Trastornos del metabolismo de la glucosa
El hígado juega un papel importante en la regulación del azúcar en sangre a través del proceso de almacenamiento, liberación y producción de glucosa cuando es necesario.
Sin embargo, por la noche, el cuerpo tiende a reducir la sensibilidad a la insulina, una hormona que ayuda a controlar el azúcar en sangre. Esto hace que el procesamiento de la glucosa sea menos eficaz.
Por lo tanto, comer tarde puede hacer que los niveles de azúcar en sangre aumenten más de lo normal. Si esta situación ocurre con frecuencia, la capacidad del cuerpo para regular el azúcar en sangre y el metabolismo puede verse afectada, lo que aumenta el riesgo de acumulación de grasa en el hígado.
Acumulación de grasa en el hígado
Comer tarde también puede aumentar el riesgo de acumulación de grasa en el hígado. La ingesta de energía tardía puede interrumpir el ritmo circadiano natural, haciendo que el hígado procese el azúcar y la grasa de manera menos eficiente. A largo plazo, esto puede contribuir a aumentar la cantidad de grasa acumulada en el hígado.

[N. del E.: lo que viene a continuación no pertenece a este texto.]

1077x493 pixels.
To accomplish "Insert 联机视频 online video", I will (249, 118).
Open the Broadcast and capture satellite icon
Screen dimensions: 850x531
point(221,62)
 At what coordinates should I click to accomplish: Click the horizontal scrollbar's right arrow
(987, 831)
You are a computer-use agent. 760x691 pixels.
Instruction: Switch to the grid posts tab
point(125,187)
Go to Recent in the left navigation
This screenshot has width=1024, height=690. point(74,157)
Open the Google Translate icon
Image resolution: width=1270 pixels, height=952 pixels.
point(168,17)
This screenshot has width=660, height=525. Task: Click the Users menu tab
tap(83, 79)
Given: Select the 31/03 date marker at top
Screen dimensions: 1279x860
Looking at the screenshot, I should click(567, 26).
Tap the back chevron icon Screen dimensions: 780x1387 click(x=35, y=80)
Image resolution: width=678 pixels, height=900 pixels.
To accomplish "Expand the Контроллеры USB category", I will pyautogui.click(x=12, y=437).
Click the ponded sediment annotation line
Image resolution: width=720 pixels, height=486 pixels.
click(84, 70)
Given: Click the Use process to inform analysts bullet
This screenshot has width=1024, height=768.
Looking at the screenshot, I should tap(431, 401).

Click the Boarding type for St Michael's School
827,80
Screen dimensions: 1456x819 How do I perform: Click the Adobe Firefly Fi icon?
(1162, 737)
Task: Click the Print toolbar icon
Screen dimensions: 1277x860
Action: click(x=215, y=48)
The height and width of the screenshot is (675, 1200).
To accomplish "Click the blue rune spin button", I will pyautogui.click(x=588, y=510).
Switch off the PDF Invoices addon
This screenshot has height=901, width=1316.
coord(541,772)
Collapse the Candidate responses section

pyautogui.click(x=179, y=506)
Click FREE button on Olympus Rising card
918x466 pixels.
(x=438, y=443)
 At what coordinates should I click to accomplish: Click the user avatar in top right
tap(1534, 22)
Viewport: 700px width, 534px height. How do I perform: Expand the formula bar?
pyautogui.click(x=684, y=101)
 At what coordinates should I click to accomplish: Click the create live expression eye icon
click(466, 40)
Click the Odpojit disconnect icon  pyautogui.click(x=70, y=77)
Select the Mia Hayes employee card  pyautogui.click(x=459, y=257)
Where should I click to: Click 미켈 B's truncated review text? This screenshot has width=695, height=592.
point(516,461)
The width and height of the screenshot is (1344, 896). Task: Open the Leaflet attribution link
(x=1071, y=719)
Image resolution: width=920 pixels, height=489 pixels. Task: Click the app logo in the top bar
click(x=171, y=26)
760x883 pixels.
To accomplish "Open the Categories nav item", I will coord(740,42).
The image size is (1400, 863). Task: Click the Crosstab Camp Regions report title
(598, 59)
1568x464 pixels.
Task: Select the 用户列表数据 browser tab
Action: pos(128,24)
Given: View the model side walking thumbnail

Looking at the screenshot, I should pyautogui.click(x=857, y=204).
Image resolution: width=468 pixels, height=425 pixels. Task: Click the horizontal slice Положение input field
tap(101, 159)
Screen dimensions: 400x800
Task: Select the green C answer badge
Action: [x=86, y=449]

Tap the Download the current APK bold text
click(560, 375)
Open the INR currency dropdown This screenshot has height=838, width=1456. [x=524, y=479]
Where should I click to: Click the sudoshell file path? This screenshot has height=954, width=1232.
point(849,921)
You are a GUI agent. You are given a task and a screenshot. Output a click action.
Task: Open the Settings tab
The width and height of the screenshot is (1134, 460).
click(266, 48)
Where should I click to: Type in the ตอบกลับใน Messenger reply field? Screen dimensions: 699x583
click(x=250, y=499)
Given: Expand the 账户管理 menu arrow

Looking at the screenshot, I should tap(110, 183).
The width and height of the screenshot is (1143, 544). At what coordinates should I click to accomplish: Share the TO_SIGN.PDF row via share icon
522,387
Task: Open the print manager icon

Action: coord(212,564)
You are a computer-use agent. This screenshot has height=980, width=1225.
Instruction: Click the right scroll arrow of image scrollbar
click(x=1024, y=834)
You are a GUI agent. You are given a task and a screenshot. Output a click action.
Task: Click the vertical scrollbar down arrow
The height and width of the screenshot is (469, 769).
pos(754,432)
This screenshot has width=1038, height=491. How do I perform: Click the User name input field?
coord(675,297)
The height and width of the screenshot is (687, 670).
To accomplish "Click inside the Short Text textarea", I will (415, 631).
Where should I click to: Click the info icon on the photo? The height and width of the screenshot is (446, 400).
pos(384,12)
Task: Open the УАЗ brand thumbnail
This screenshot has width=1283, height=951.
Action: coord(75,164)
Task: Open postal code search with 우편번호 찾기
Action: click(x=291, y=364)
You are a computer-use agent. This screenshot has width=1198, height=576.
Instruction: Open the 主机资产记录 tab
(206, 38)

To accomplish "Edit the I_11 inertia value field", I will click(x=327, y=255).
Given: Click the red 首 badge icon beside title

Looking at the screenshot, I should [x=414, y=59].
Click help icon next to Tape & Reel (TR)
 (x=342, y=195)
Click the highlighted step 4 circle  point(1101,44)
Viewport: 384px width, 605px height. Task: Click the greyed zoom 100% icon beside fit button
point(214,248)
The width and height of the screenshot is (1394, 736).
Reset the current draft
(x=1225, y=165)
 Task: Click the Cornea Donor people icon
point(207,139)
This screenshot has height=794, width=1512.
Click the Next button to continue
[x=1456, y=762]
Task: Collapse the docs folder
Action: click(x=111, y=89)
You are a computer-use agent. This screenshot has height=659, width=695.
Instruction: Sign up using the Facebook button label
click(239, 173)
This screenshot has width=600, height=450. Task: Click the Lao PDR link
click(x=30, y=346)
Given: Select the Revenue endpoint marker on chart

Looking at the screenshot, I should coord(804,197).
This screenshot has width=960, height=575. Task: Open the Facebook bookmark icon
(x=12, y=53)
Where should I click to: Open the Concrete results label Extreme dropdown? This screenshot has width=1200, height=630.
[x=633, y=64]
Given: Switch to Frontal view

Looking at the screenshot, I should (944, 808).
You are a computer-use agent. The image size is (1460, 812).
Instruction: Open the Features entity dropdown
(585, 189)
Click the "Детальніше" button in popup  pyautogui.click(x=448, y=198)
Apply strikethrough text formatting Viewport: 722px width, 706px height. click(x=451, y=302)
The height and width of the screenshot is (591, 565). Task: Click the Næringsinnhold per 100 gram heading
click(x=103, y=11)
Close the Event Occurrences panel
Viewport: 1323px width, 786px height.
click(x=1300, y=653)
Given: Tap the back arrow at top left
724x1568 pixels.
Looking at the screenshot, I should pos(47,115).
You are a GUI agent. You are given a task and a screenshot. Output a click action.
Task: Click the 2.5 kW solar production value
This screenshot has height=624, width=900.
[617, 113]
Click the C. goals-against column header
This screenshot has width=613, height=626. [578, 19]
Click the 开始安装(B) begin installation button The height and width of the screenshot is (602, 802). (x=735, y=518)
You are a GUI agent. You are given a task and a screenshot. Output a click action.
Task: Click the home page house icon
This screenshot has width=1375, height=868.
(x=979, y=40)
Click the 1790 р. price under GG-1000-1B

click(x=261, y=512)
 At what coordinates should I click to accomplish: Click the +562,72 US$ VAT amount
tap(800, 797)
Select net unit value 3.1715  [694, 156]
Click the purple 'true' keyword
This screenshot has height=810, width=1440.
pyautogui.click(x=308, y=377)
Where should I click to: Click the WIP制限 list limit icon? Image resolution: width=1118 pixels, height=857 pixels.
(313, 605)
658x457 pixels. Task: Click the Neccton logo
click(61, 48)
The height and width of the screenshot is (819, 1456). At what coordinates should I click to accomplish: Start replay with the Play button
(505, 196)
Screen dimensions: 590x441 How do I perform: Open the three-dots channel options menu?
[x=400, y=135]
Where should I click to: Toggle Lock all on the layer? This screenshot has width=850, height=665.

En particular, el hígado graso generalmente no causa síntomas claros en las primeras etapas. Por lo tanto, los controles de salud y el seguimiento periódico de las enzimas hepáticas son necesarios para detectar anomalías a tiempo.
Aumento del riesgo de inflamación
Comer tarde a menudo también puede estar relacionado con la hepatitis y la inflamación sistémica. Cuando los procesos metabólicos del hígado se alteran debido a la desviación del ritmo circadiano, también aumenta el riesgo de inflamación y acumulación de grasa en el hígado.
Si se prolonga, la inflamación crónica puede provocar daño celular hepático y aumentar el riesgo de enfermedades hepáticas más graves.